§ DIRECTIONS FOR THIS TASK
Filter the material below so that only lines containing "agent" remain.

Content starts

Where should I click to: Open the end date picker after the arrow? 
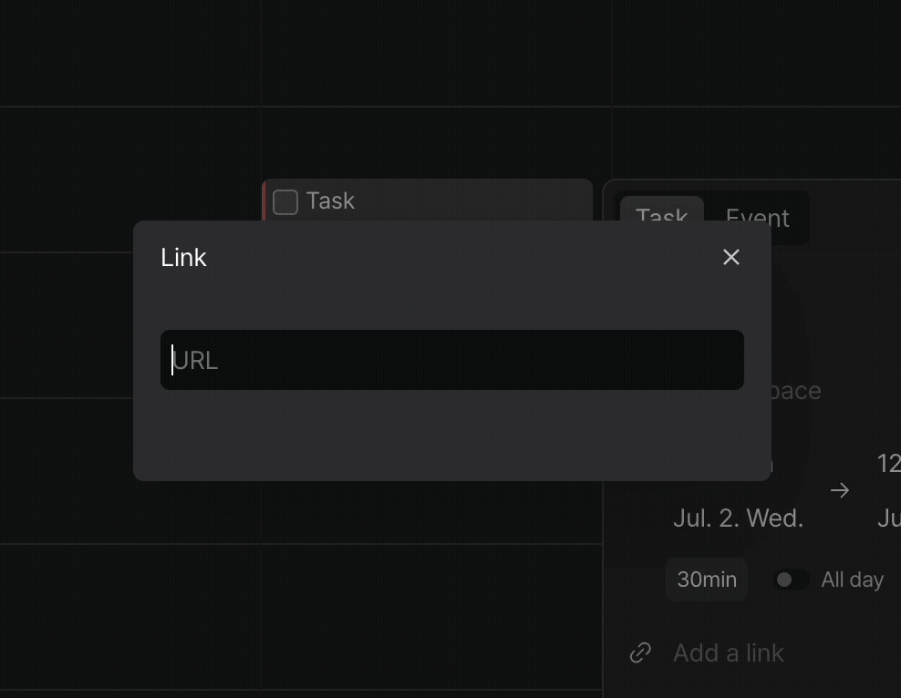[x=888, y=518]
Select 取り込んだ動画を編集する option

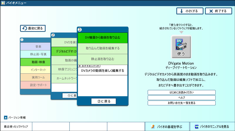click(103, 48)
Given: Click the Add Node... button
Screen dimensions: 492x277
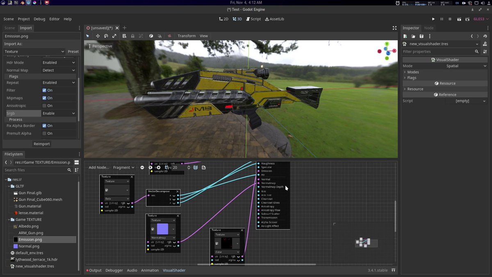Looking at the screenshot, I should (x=99, y=167).
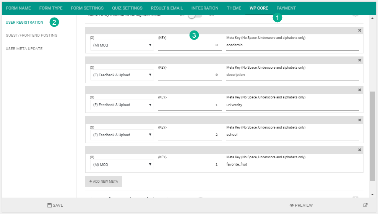Screen dimensions: 378x214
Task: Open MCQ dropdown for favorite_fruit
Action: (x=122, y=165)
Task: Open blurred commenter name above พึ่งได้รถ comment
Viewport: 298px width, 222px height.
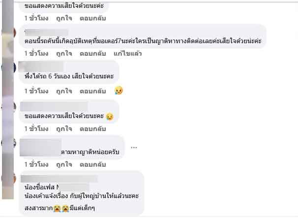Action: click(x=41, y=67)
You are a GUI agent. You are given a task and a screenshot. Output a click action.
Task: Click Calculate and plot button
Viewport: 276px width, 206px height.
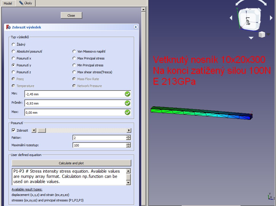coord(71,163)
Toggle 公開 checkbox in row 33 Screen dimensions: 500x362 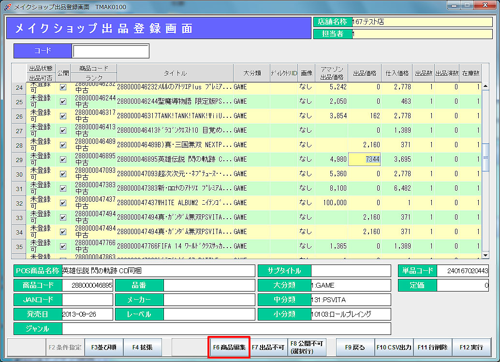(63, 218)
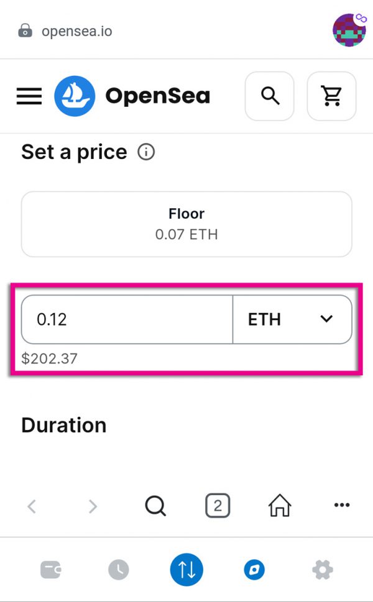The image size is (373, 602).
Task: Click the Floor 0.07 ETH button
Action: click(x=187, y=224)
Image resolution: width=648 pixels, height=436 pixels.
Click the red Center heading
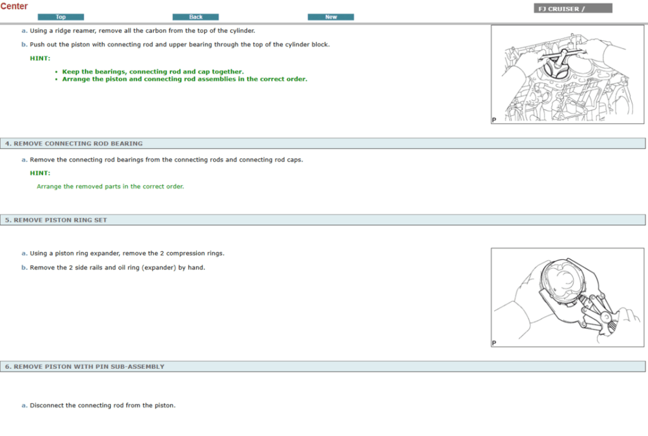(15, 6)
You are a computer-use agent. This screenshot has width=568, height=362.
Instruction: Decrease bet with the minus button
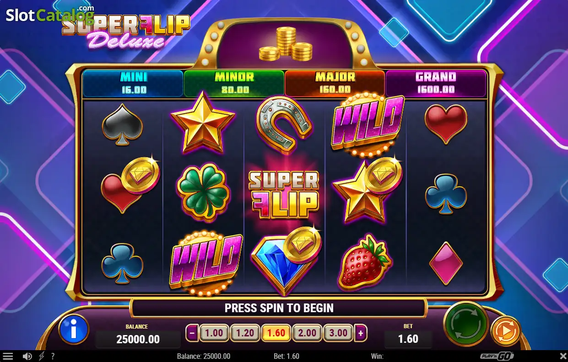click(x=192, y=333)

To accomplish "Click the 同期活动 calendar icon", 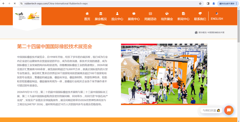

Content ends

§ EXERCISE OUTPUT
You are a GUI agent. You are given a task and a screenshot. Output a click action.
You are a computer-use agent. This screenshot has width=568, height=362.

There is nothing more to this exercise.